### [ПИСЬМЕННОЕ ЗАДАНИЕ 1]
Измените фрагмент текста для чтения, начиная с «Торцов вошел сегодня» и заканчивая «привидение. Не утрируйте.»: замените «заплаканные глаза» на «покрасневшие глаза» и приведите этот фрагмент целиком.
### [ПИСЬМЕННОЕ ЗАДАНИЕ 2]
Напишите продолжение текста для чтения об уроке Торцова с Вьюнцовым, начав сразу после его последнего предложения.

Будем же надеяться, что эта неудача образумит вас и заставит наконец серьезно подумать о вашем легкомысленном отношении к тому, что я вам говорю, к тому, что вы делаете в школе.

Иначе будет плохо!

К сожалению, вторая половина урока была сорвана, так как Аркадия Николаевича опять вызвали по экстренному делу и вместо него занимался с нами Иван Платонович своими «тренингом и муштрой».

 

……………………… 19… г. {5}

Торцов вошел сегодня в «малолетковскую квартиру» вместе с Вьюнцовым, которого он по‑отцовски обнимал. У молодого человека был расстроенный вид и заплаканные глаза, очевидно, после происшедшего объяснения и примирения.

Продолжая начатый разговор, Аркадий Николаевич сказал ему:

– Идите и пробуйте.

Через минуту Вьюнцов заковылял по комнате, весь скрючившись, точно парализованный.

– Нет, – остановил его Аркадий Николаевич. – Это не человек, а каракатица или привидение. Не утрируйте.

Через минуту Вьюнцов стал молодо и довольно быстро ковылять по‑стариковски.

– А это слишком бодро! – снова остановил его Торцов. – Ваша ошибка в том, что вы идете по линии наименьшего сопротивления, то есть от простого внешнего копирования. Но копия – не творчество. Это плохой путь. Лучше изучите сначала самую природу старости. Тогда вам станет ясно то, что надо искать в себе.

Почему молодой человек может сразу вскочить, повернуться, побежать, встать, сесть без всякого предварительного приготовления и почему старик лишен этой возможности?

– Он старый… Во! – сказал Вьюнцов.

– Это не объяснение. Есть другие, чисто физиологические причины, – объяснял Аркадий Николаевич.

– Какие же?

– Благодаря отложениям солей, загрубелости мышц и другим причинам, разрушающим с годами человеческий организм, сочленения у стариков точно не смазаны. Они скрипят и заедают, как железо от ржавчины.

Это суживает широту жеста, сокращает углы и градусы сгибов сочленений, поворотов туловища, головы, заставляет одно большое движение разбивать на много малых составных и готовиться к ним, прежде чем их делать.

### [ПРИВЕДЁННЫЕ ДАННЫЕ]
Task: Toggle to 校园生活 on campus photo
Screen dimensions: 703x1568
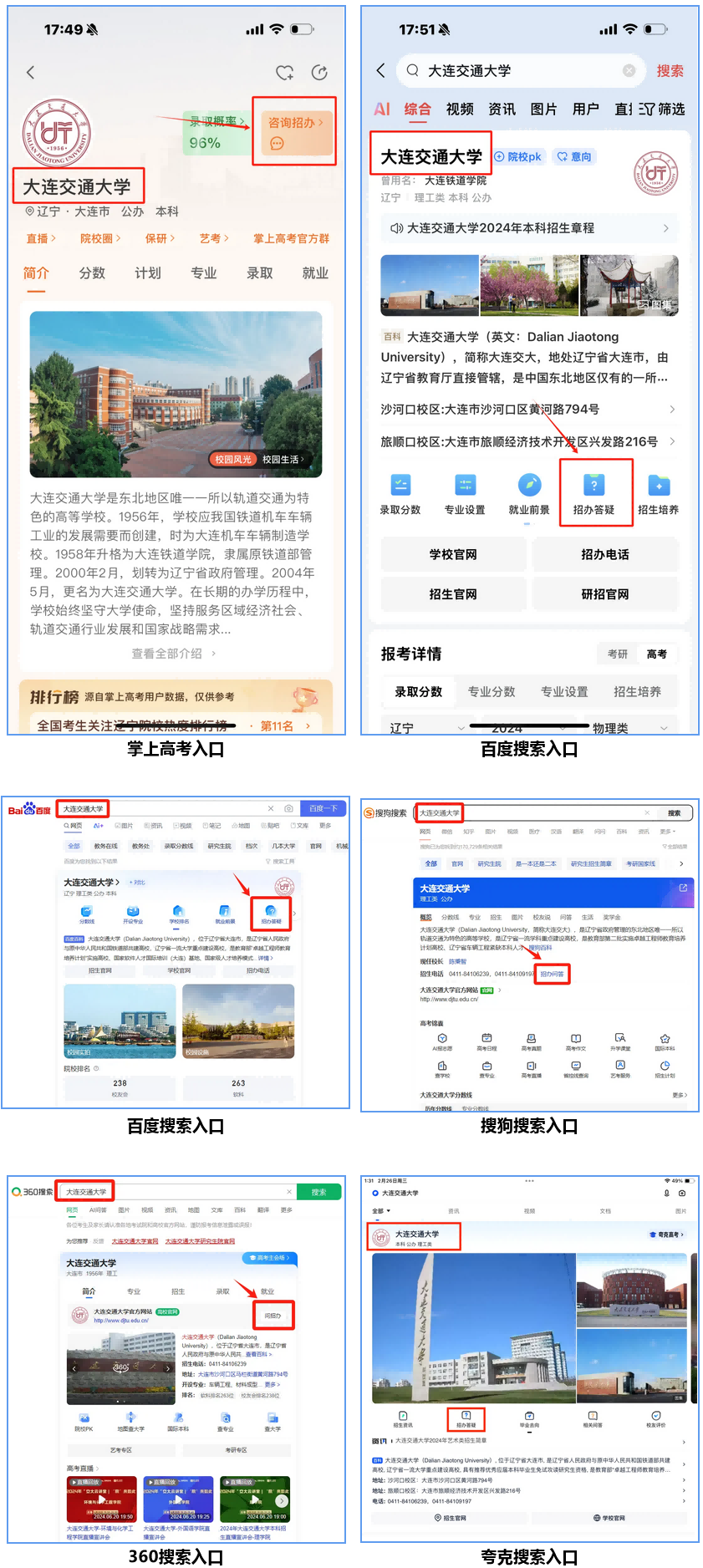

### [ПИСЬМЕННЫЙ ОТВЕТ 1]
Торцов вошел сегодня в «малолетковскую квартиру» вместе с Вьюнцовым, которого он по‑отцовски обнимал. У молодого человека был расстроенный вид и покрасневшие глаза, очевидно, после происшедшего объяснения и примирения.

Продолжая начатый разговор, Аркадий Николаевич сказал ему:

– Идите и пробуйте.

Через минуту Вьюнцов заковылял по комнате, весь скрючившись, точно парализованный.

– Нет, – остановил его Аркадий Николаевич. – Это не человек, а каракатица или привидение. Не утрируйте.

### [ПИСЬМЕННЫЙ ОТВЕТ 2]
Если в молодости повороты в пояснице совершаются быстро и свободно под углом в пятьдесят, шестьдесят градусов, то к старости они сокращаются до двадцати и производятся не сразу, а в несколько приемов, осторожно, с передышками. В противном случае что‑то кольнет, где‑то захлестнет или скорчит от прострела.

Кроме того, у старика сообщение и связь между повелевающими и двигательными центрами совершаются медленно, так сказать, со скоростью не курьерского, а товарного поезда, и протекают с сомнениями и задержками. Поэтому и ритм и темп движения у старых людей медленный, вялый.

Все эти условия являются для вас, исполнителя роли, «предлагаемыми обстоятельствами», магическим «если бы», в которых вы должны начать действовать. Вот и начните, упорно следя за каждым своим движением и соображая, что доступно старику и что ему не под силу.

Не только Вьюнцов, но и мы все не удержались и начали действовать по‑стариковски в предлагаемых обстоятельствах, объясненных Торцовым. Комната превратилась в богадельню.

Важно то, что при этом чувствовалось, что я по‑человечески действую в определенных условиях стариковской физиологической жизни, а не просто по‑актерски наигрываю и передразниваю.

Тем не менее Аркадию Николаевичу и Ивану Платоновичу то и дело приходилось ловить на неточности и ошибках то одного, то другого из нас, когда мы допускали или слишком широкое движение, или скорый темп, или другую физиологическую ошибку и непоследовательность.

Наконец, кое‑как, при большом напряженном внимании мы наладились.

– Теперь вы впадаете в другую крайность, – поправлял нас Торцов. – Вы все время, без остановки, держите один и тот же медленный темп и ритм в походке и чрезмерную осторожность в движениях. У стариков это не так. Для иллюстрации моей мысли я расскажу вам одно из моих воспоминаний.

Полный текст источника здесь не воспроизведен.